#### Your Task

**Role:** You are an expert evaluator that is trying to mimic the behavior and thought process of a human judge. Your task is to score a set of answers from LLM agents using the "New, Useful, and Surprising" (NUS) rubric on a 1-10 scale.

### Scoring Guide (NUS Rubric)

**1. New**

  * **9-10 (Exceptional):** The idea is truly original and non-obvious. It avoids all common tropes and presents a genuinely novel idea.
  * **7-8 (High):** The idea is a fresh, clever take on a known concept. It clearly avoids the most common approaches.
  * **5-6 (Moderate):** The idea shows some effort to avoid the most obvious clichés but still relies on familiar concepts.
  * **3-4 (Low):** The idea is a competent but standard execution of a very common trope or concept.
  * **1-2 (Very Low):** The idea is a generic cliché, a simple restatement of the prompt, or highly unoriginal.

**2. Useful**

  * **9-10 (Exceptional):** Perfectly fulfills all prompt constraints AND adds insightful, high-value information that goes beyond the direct request.
  * **7-8 (High):** Fulfills all prompt constraints; a high-quality, on-task, and complete response.
  * **5-6 (Moderate):** Fulfills the main constraints but is superficial, low-effort, or ignores subtleties in the request.
  * **3-4 (Low):** Partially fulfills the prompt, missing key constraints, nuances, or significant parts of the request.
  * **1-2 (Very Low):** Fails to address the core task, ignores all major constraints, or is irrelevant.

**3. Surprising**

  * **9-10 (Exceptional):** Provides a genuine "wow" moment. The idea is non-obvious and makes a "lateral" connection you wouldn't expect.
  * **7-8 (High):** The idea is clever and not the first or second thing you would think of.
  * **5-6 (Moderate):** A competent idea, but one that would likely occur to someone after a few minutes of brainstorming.
  * **3-4 (Low):** The idea is predictable or a simple, logical "next step" extension of the prompt.
  * **1-2 (Very Low):** The idea is the most obvious, default, or expected response. Highly predictable.
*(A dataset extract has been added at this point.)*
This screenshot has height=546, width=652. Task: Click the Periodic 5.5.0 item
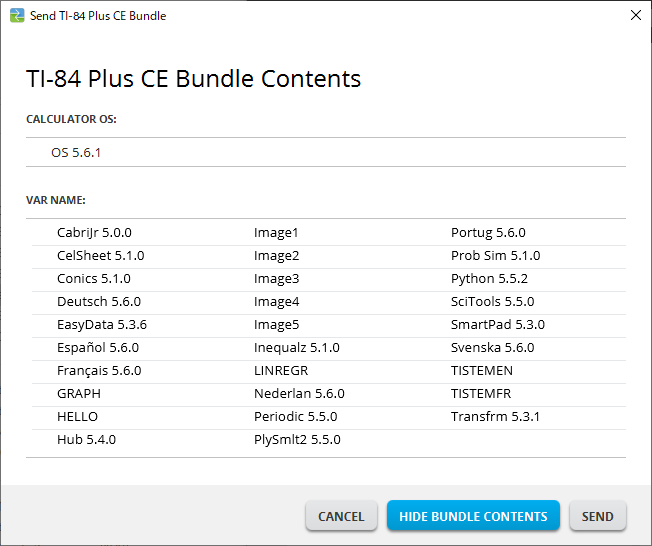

### Rules for Judging (Read Carefully)

1.  You are given a query.txt file that contains a short query or question.
2.  You are given a set of files (answer_*.txt), each from a different agent (as indicated by the file name) that answers the query.
3.  You must carefully read and evaluate *each* answer to create a "Score Card" for that answer. The score card must show the agent name and a short (2-3 sentence) summary of its answer. The agent name MUST be the same as the answer file name.
4.  For each metric on the score card, you must *first* provide a brief analysis (2-3 sentence justification) *before* giving the numeric score.
5.  You must strictly follow the definitions in the "Scoring Guide" below to assign your 1-10 scores. Do not deviate.
6.  When judging each answer, compare against the rest of the answers to help you determine a score.
7.  Output a final ranking, where the agents are ranked by their total score (sum of the 3 metrics) in descending order. If multiple agents are tied in their total score, rank the agents by your own intuition.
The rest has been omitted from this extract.